Lake Rotowiti get-away was this past week-end. A bunch of Blenheim quilters (rallied by Barbara Paton) gathered for some communal quilting and general chatting interspersed with hilarity. Photos will appear soon in the candids section.
The trip was a seven hours from here, but somewhat irresistible. Too many friends in one place to pass this up!
After deciding which projects I would most like to ignore during the weekend, packing bedding, snacks, toiletries and such, I loaded the back of my husbands car to drive for my two-hour solo leg of the trip.
The drive was to Bonwyn's home where with combined forces we were going to brave the oncoming gale and make the next few hours a long companionable chat.
Loading the car with these anticipations, I turned from leaning over the boot and caught the protruding tow bar with my right shin. If my left shin had made contact the show would have been a comical dance of catching my balance...

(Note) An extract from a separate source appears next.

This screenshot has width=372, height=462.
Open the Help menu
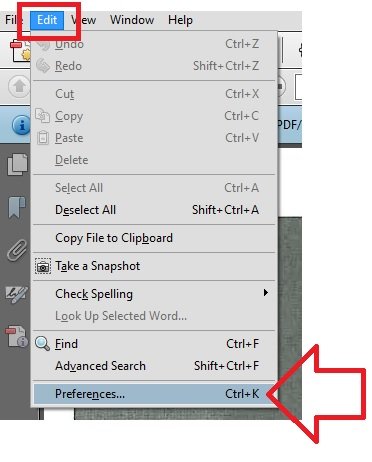180,20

My dance ended up looking more like a rhino in a tutu trying to balance on a big block of ice. It wasn't pretty. While laying in a heap on the gravel two things went through my mind...one was OWWW. The other was that I didn't want this to stop my intended trip. Once the shock nausea wore off, I was able to manage a shaky laugh.
Unfortunately my husband had witnessed the performance and was observing closely for signs of genuine injury. In a relatively short time I was again on my feet, dusted off, determined to look unaffected. The show must go on, shake it off, man up, stiff upper lip and all that.
Hmm..my smile was forced, both ankles hurt, my knee was bleeding and my left wrist was dynamite! (No doubt the pain would ease soon). I backed the car away from our home hoping Jeff wasn't noticing my frozen features, I only had to get to the end of the drive where I could grimace and frown freely.
Waiting to see how the wrist would behave was not an option. If I was going to see my friends it was now (or miss my connection to the lake). Finding I couldn't shift with my injured hand was problematic, but hey, it's why we have two! At this point I thought the pain would be best ignored.
Two hours later Bronwyn was less convinced that this could/should be ignored. The optimistic quilting gear was loaded into her car and with a bandage and an ice pack on my wrist we headed off. My friend's first-aid understanding made her increasingly concerned.
Having bored you on this subject long enough I will end all suspense and say that Bronwyn was correct. The pain did not diminish, the wrist did need medical attention. We did stop long enough for someone medical to advise an long detour to an X-ray.
Here Bronwyn helped with a concession, if we kept it braced, would waiting hurt? Knowing or not was immaterial, and frankly whether I had gone on the trip or not- the silly thing was going to feel the same.
Seeing all my quilting buddies and catching up was absolutely worth the pain. They are an amazing bunch. Ironically, project X was with my gear, and felting was the only thing I could accomplish one-handed!!! Quite a bit was accomplished, so the time was not lost.
When we returned from the great time at the lake, my husband and daughter fetched the car and the wounded warrior home. Jeff and I then proceeded to the emergency room to wait FIVE hours to have the wrist dealt with.
The doctor decided to treat my wrist as broken but will give me a final verdict in two weeks when the swelling is down and the x rays repeated.
My choice of fibreglass casts were myriad, with black being the least florid choice... since this will (hopefully) be my only cast ever, I went with flamingo pink. Life is too short to choose boring.